Figure 1: Histopathological analysis of pancreata of PK and CPK mice and incidence of dysplastic lesions at increasing age.

(a) Representative pictures of HE-stained pancreatic sections at the ages of 1 month (1M), 3 months (3M), and 6 months (6M). (1M): PK mice developed tubular complexes (TC) and mucin-rich mPanIN-1A lesions. CPK mice developed multiple TC, mPanIN-1A and mPanIN-1B as well as mPanIN-2 lesions. (3M): PK mice displayed multiple TC and lesions graded mPanIN-1A and mPanIN-1B. CPK mice displayed multiple TC, mPanIN-1A, mPanIN-1B, and mPanIN-2. (6M): PK mice with multiple TC, mPanIN-1A, mPanIN-1B, and mPanIN-2 pancreatic lesions.
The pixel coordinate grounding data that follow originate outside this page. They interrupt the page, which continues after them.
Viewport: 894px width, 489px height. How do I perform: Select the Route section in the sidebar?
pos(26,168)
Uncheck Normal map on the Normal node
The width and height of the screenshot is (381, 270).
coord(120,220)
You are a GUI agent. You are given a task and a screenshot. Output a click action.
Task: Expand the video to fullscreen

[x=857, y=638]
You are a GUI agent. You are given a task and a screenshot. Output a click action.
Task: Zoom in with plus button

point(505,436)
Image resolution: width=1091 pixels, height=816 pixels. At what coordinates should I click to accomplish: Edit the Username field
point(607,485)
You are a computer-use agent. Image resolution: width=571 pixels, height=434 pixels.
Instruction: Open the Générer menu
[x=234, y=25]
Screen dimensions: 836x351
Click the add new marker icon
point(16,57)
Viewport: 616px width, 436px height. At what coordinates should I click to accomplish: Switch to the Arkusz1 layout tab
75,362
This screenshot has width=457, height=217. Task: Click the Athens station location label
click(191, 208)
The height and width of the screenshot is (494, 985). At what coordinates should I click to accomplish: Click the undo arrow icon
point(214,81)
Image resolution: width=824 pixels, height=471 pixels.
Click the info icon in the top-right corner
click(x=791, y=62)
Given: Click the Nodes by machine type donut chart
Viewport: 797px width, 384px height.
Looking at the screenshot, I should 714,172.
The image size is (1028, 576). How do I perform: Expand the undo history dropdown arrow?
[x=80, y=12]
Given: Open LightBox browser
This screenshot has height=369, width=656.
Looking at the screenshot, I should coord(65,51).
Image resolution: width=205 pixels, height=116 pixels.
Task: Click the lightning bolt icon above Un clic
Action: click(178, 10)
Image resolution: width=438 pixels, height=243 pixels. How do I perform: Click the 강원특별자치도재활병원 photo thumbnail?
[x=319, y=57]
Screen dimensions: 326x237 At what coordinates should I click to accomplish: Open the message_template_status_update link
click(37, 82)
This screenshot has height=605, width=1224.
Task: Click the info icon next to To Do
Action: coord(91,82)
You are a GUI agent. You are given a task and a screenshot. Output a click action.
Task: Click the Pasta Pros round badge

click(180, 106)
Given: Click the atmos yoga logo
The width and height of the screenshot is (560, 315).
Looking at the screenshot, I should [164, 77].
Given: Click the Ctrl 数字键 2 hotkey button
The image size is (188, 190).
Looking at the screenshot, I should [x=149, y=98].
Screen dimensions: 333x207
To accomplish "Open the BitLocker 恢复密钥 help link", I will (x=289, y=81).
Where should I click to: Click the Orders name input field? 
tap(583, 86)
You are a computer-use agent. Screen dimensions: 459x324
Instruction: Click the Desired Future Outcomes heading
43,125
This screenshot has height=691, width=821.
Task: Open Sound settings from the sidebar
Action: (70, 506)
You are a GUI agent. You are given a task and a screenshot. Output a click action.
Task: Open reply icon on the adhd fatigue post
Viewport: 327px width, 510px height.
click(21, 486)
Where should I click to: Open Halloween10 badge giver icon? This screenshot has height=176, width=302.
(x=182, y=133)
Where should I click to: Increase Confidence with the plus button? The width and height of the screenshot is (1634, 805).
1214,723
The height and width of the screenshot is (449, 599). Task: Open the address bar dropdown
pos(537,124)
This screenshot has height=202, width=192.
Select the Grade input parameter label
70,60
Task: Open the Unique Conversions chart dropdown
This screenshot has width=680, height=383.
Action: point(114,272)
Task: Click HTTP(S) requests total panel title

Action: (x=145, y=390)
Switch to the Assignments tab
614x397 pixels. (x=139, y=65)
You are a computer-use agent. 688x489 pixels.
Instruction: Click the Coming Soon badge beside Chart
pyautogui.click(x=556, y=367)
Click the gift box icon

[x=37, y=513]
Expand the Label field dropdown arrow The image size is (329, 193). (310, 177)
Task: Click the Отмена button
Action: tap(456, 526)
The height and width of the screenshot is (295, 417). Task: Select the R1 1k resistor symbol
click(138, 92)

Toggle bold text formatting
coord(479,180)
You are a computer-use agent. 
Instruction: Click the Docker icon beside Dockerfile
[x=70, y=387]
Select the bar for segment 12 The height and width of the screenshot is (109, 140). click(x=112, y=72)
CPK mice with multiple TC, mPanIN-1A, mPanIN-1B, mPanIN-2. Lesions start to acquire IPMN borderline features such as cellular budding into the lumen, and complete loss of cell polarity. (1M+CX): Lack of pathological changes in PK and CPK mice (n = 3, each) exposed to celebrex postnatally for 4 weeks. (b) Incidence of TC, mPanIN, and IPMN lesions in pancreata of PK and CPK mice as compared to C /CP/CK and WT/P/K mice of increasing age. Percentage of mice diagnosed with neoplastic pancreatic ducts by grade mPanIN-1A, mPanIN-1B, mPanIN-2, mPanIN-3, and IPMN-3 (borderline) as well as TC, and atypical flat lesions (AFL). Groups of 1M, 3M, and 6M-old mice of the indicated genotypes were analyzed. 1M: n = 25 WT/P/K, n = 19 C/CP/CK, n = 14 PK, n = 8 CPK; 3M: n = 5 WT/P/K, n = 7 C/CP/CK, n = 3 PK, n = 7 CPK; 6M: n = 15 WT/P/K, n = 4 C/CP/CK, n = 8 PK, n = 5 CPK. Tubular complexes (TC), mPanIN-1A (▲), mPanIN-1B (●), mPanIN-2 (↑), mIPMN-3 borderline (*). Magnifications: 10x (1M, 1M+CX); 40x (3M, 6M).